Geschichte

   

Geschichte

Das Sundheimerhuhn ist eine alte Zwiehuhnrasse und wurde in Kehl am Rhein gezüchtet. 1871, nach Ende des deutsch-französischen Krieges entdeckten die Einwohner von Sundheim, sowohl die wirtschaftlichen Vorteile einer Hähnchenbude, als auch die Tatsache, dass ein Hähnchen, richtig zubereitet den meisten Menschen sehr gut schmeckt. Durch die neu wachsende Infrastruktur und die günstigen Verkehrsverbindungen (Straßburg/Baden Baden/Offenburg) bekam Sundheim zunächst am Wochenende und Freiertagen einen großen Zustrom von erholungswütigen Städtern.  Aus diesen Gründen entstanden in Kehl am Rhein auch die ersten Hähnchenbuden.
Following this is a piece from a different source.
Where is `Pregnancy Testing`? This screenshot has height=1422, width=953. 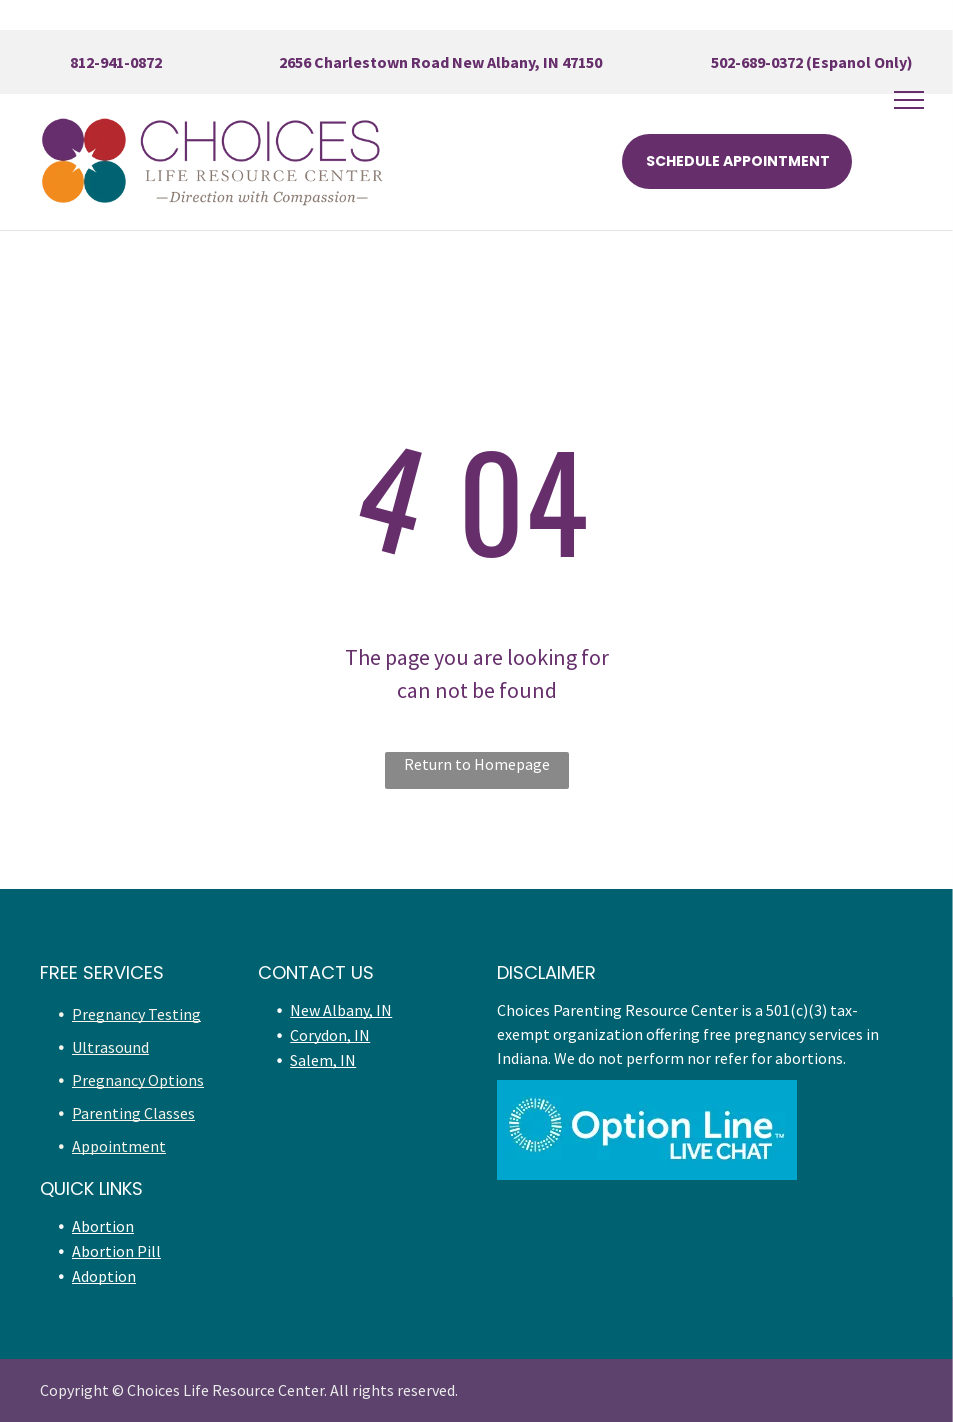 Pregnancy Testing is located at coordinates (136, 1014).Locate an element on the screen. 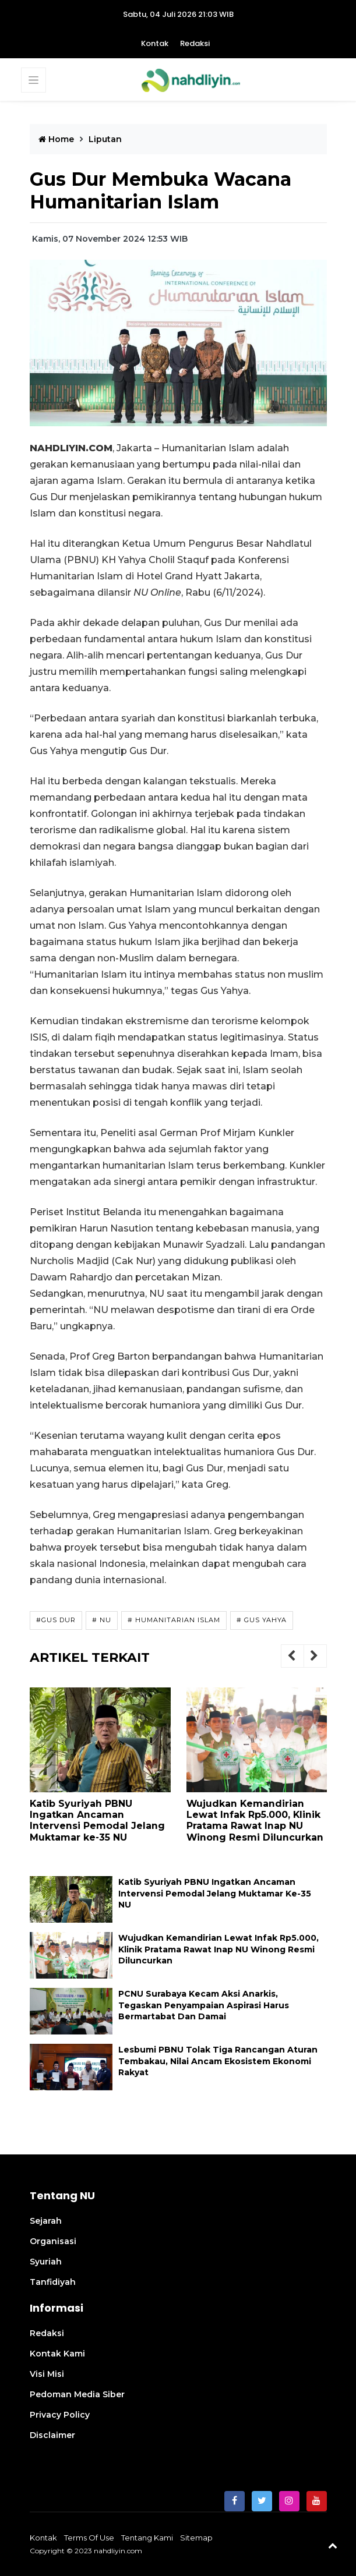 This screenshot has width=356, height=2576. sitemap is located at coordinates (196, 2537).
Der Masthuhnbedarf in Sundheim sprang sozusagen sprunghaft an. Vor 1850 steuerten also fast alle Bewohner von Sundheimer zur Produktion der Masthähnchen bei. Zu dieser Zeit lag die Priorität also auf der Masse des Huhns. Das Zuchtmaterial hierfür wurde ihnen im Prinzip durch die Lage von Sundheim direkt vor die Tür geliefert. Zu diesem Zeitpunkt begann sich des gleichen Zuchtmotivs wegen, ein annähernd einheitliches Erscheinungsbild des Sundheimerhuhns abzuzeichnen. Zu diesem Zeitpunkt sollte das Huhn aber nicht nur schwer sein, sondern es sollte schnell wachsen und vor allem gut schmecken. Es gab zwar wie gesagt noch keinen Standard zu diesem Zeitpunkt allerdings gab es eine Körung der Hähne, die zur Zucht verwendet werden durften. Das waren erwartungsgemäß nämlich ausschließlich die schwersten. Auch diese Tatsache trug zum immer ähnlicher werdenden Erscheinungsbild bei.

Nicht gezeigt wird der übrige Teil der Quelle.